Maurice Duruflé
France (1902 - 1986)


Maurice Duruflé fait partie d’une illustre génération de compositeurs-organistes, à l’instar d’Olivier Messiaen ou Jehan Alain pour ne citer que ses contemporains. Il est profondément marqué par le plain-chant qu’il pratique dans son enfance à la maîtrise Saint-Évode de Rouen. Il étudie l’orgue à Paris avec Charles Tournemire (dont il devint l’assistant à l’Église Sainte-Clotilde), Louis Vierne (il sera son suppléant à la Cathédrale Notre-Dame de Paris) et Eugène Gigout, ainsi que la composition avec Paul Dukas au Conservatoire de Paris. De 1930 jusqu’à sa mort en 1986, il est titulaire des orgues de l’Église Saint-Étienne-Du-Mont de Paris.

Il s’attache lui aussi à transmettre savoir et éthique à d’innombrables organistes, tant au Conservatoire de Paris (dès 1942, comme suppléant de Marcel Dupré puis, de 1942 à 1970, comme professeur d’harmonie), qu’avec ses élèves particuliers.

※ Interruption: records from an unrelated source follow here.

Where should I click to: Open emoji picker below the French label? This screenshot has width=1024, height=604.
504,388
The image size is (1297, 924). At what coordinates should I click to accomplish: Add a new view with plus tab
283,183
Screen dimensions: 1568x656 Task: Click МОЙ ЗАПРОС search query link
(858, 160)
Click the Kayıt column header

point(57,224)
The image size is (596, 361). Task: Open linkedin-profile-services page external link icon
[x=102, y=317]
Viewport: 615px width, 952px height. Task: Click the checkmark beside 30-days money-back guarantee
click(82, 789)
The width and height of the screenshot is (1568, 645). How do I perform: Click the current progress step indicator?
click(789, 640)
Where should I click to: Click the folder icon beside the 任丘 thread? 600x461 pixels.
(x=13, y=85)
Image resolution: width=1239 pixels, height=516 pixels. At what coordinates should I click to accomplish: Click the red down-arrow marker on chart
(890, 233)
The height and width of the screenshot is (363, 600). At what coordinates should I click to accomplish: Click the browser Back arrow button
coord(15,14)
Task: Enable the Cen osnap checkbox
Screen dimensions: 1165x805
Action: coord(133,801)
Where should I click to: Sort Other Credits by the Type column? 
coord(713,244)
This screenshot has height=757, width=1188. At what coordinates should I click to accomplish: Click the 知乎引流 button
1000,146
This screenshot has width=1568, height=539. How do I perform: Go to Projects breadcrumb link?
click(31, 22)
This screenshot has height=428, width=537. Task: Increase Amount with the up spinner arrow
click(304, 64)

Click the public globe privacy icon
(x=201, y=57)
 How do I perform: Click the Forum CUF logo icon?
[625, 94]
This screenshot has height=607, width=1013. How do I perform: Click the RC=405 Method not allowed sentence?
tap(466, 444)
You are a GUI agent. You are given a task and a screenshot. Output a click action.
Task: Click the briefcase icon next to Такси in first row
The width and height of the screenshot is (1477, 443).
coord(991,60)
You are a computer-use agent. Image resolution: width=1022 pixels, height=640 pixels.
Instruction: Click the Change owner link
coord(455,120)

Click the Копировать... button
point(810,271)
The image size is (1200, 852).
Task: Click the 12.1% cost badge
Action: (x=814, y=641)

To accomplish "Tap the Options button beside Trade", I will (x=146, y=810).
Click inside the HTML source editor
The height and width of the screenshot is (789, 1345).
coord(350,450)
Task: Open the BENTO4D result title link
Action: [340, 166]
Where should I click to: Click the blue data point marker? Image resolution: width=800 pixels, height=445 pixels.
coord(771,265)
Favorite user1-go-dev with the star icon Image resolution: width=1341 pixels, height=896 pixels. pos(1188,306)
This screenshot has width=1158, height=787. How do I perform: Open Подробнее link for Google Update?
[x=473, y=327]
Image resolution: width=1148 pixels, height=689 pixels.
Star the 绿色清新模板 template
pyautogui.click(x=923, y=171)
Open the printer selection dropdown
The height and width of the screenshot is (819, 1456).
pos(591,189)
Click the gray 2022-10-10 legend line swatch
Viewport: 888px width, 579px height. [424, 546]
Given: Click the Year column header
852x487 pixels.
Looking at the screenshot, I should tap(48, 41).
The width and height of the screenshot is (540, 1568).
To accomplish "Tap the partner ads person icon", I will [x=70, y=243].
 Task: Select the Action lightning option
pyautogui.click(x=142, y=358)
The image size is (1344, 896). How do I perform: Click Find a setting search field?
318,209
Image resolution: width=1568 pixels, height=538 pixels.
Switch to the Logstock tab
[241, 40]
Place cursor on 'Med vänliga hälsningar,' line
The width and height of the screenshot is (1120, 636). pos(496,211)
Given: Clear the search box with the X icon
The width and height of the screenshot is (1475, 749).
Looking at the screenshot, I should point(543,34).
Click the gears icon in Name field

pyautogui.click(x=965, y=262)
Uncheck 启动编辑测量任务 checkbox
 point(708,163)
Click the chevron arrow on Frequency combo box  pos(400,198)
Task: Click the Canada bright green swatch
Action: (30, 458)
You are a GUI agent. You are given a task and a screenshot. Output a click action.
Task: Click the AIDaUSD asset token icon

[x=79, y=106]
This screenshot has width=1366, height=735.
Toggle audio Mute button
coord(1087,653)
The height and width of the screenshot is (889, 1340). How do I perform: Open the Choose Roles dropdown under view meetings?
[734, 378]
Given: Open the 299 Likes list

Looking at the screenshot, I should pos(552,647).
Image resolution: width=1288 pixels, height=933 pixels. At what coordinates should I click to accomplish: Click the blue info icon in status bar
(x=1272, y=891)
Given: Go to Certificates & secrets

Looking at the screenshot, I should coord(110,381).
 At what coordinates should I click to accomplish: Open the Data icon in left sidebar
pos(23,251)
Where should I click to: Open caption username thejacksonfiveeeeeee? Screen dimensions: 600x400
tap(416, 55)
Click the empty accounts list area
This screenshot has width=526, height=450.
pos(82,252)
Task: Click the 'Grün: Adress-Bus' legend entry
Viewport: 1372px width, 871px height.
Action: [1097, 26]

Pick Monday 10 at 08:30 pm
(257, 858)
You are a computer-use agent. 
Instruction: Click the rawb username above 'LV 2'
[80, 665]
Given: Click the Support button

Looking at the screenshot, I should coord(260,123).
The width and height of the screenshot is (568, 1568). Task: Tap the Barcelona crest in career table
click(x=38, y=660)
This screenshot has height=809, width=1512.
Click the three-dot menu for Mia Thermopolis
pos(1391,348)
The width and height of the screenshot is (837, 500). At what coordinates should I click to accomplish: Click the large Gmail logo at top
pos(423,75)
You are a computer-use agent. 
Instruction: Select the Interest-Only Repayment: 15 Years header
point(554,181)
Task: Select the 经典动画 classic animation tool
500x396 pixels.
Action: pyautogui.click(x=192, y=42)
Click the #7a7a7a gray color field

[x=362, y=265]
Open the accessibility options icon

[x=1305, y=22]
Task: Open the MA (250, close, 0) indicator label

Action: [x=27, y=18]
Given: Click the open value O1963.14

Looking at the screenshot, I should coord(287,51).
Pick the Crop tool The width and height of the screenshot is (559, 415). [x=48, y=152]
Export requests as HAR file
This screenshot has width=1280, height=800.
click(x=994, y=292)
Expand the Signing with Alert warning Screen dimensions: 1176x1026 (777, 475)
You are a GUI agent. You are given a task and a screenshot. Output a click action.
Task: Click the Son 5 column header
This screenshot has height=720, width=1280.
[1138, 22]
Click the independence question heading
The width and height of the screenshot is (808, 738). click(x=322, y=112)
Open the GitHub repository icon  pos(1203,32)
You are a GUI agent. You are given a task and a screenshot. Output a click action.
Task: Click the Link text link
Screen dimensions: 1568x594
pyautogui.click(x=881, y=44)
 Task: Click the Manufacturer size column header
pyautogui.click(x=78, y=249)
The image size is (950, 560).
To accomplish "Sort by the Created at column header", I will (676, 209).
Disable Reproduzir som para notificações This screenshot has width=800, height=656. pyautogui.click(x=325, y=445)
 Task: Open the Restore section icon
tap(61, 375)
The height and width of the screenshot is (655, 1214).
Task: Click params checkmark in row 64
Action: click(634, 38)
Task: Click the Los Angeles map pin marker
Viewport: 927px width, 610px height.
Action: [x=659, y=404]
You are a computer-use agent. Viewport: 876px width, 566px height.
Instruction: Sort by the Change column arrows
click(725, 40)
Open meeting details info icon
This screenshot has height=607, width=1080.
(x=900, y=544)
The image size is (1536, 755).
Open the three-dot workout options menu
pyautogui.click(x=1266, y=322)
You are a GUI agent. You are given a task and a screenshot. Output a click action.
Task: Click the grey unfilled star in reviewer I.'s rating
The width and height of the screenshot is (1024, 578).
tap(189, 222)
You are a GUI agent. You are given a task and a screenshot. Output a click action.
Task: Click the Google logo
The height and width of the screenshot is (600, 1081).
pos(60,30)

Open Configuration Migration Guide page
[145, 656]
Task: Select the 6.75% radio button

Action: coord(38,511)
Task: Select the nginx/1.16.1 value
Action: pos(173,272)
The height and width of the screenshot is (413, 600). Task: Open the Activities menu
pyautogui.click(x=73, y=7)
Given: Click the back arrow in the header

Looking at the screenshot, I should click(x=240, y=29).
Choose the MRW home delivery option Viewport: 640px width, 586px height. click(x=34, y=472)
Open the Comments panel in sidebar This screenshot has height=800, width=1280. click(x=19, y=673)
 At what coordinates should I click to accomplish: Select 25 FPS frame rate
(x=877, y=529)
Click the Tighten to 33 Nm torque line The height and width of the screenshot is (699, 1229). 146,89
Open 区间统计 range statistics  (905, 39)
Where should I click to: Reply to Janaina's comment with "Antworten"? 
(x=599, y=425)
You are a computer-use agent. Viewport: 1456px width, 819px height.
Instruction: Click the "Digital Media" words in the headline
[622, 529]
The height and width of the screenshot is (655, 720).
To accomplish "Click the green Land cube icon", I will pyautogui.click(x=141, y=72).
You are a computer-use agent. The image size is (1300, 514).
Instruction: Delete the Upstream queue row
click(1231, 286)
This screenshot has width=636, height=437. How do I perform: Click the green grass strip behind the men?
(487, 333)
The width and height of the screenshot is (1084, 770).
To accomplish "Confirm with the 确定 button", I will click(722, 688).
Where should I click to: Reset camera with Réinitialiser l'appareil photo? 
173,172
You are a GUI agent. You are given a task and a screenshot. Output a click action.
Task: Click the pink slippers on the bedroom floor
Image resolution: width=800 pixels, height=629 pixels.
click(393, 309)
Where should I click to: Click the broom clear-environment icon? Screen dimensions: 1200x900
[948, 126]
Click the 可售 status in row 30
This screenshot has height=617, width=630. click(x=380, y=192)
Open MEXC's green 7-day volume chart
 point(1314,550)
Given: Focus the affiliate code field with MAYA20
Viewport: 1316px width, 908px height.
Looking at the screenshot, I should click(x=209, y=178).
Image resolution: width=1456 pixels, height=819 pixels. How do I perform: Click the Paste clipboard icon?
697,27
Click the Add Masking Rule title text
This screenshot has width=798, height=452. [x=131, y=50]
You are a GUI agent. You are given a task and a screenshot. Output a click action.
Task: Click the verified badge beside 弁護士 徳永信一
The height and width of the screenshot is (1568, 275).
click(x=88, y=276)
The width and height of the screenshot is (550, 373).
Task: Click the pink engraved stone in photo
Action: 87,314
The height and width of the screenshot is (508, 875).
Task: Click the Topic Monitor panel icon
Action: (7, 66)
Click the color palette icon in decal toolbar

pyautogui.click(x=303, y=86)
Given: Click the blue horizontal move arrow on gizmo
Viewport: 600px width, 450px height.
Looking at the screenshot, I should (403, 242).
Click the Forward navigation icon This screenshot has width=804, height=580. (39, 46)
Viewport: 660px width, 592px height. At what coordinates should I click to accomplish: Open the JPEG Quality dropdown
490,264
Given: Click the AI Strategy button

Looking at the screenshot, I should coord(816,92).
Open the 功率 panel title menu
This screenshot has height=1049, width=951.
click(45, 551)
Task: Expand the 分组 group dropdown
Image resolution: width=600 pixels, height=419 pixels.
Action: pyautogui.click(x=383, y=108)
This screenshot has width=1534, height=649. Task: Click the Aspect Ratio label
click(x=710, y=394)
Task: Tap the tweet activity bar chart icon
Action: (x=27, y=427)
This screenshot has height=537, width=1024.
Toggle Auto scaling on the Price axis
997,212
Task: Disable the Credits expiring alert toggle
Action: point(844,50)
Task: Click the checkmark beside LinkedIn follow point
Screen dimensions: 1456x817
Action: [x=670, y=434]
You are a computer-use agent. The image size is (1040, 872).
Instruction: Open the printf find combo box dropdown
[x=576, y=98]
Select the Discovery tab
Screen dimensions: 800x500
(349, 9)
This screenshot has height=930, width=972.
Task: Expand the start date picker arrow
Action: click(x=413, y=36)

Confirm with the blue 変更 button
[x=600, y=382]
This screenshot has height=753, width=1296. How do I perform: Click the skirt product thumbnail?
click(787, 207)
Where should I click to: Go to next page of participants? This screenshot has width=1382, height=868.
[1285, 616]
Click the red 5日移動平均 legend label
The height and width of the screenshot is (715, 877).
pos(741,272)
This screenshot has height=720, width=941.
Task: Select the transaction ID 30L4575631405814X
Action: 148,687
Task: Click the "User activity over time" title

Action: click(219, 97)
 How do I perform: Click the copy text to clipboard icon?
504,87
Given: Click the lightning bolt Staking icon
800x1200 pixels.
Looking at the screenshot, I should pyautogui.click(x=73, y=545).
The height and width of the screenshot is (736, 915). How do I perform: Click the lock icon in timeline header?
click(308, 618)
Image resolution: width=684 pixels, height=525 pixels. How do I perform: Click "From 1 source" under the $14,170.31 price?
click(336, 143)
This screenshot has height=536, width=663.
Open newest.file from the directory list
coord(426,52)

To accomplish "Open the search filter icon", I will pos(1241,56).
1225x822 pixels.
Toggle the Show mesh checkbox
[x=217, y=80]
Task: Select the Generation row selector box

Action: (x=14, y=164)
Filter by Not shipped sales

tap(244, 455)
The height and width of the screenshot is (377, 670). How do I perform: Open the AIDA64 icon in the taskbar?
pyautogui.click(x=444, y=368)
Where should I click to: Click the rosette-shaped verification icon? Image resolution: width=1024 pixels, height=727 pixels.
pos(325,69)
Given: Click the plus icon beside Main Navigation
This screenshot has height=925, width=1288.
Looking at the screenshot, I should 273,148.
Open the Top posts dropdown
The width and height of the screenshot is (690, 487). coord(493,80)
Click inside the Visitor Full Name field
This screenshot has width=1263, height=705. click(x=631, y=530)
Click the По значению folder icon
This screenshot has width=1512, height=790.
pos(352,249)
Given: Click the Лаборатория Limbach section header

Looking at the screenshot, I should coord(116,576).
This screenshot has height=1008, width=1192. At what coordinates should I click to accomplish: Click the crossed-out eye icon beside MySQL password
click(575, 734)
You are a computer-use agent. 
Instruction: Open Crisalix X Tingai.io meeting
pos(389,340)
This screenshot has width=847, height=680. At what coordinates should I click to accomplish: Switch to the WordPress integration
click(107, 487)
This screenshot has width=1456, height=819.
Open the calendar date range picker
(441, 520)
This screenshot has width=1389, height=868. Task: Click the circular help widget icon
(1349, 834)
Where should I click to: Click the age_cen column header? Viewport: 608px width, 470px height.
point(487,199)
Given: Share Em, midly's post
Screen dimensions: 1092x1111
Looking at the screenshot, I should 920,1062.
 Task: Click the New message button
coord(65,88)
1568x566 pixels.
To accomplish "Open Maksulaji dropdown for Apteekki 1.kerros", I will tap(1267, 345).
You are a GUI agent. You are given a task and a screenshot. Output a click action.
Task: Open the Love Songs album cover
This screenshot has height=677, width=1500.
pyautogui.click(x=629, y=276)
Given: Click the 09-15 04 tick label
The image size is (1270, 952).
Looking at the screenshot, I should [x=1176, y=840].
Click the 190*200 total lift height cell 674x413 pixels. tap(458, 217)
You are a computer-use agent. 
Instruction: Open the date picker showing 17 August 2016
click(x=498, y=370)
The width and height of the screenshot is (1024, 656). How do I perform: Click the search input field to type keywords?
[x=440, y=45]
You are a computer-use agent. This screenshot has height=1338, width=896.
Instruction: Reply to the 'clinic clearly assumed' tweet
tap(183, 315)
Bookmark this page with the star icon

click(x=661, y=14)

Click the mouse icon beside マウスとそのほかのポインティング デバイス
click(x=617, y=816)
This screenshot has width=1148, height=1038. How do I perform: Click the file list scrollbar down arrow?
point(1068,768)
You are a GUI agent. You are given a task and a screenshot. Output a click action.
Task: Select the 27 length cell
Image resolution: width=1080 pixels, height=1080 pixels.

Guidé par l’idéal de magnifier le plain-chant et revendiquant l’usage de la modalité, il ne force pas sa nature pour prendre sa place dans les esthétiques nouvelles. L’exigence qu’il s’impose se reflète dans sa production musicale peu abondante. Son catalogue comporte bien évidemment de la musique d’orgue et des œuvres liturgiques comme le mondialement célèbre Requiem, la Messe Cum jubilo et un Notre Père. Mais il faut également compter quelques pièces de musique de chambre et pour orchestre, Trois danses et Andante et Scherzo qui expriment une confiance en un ordre du monde que le XXème siècle a tant bousculé.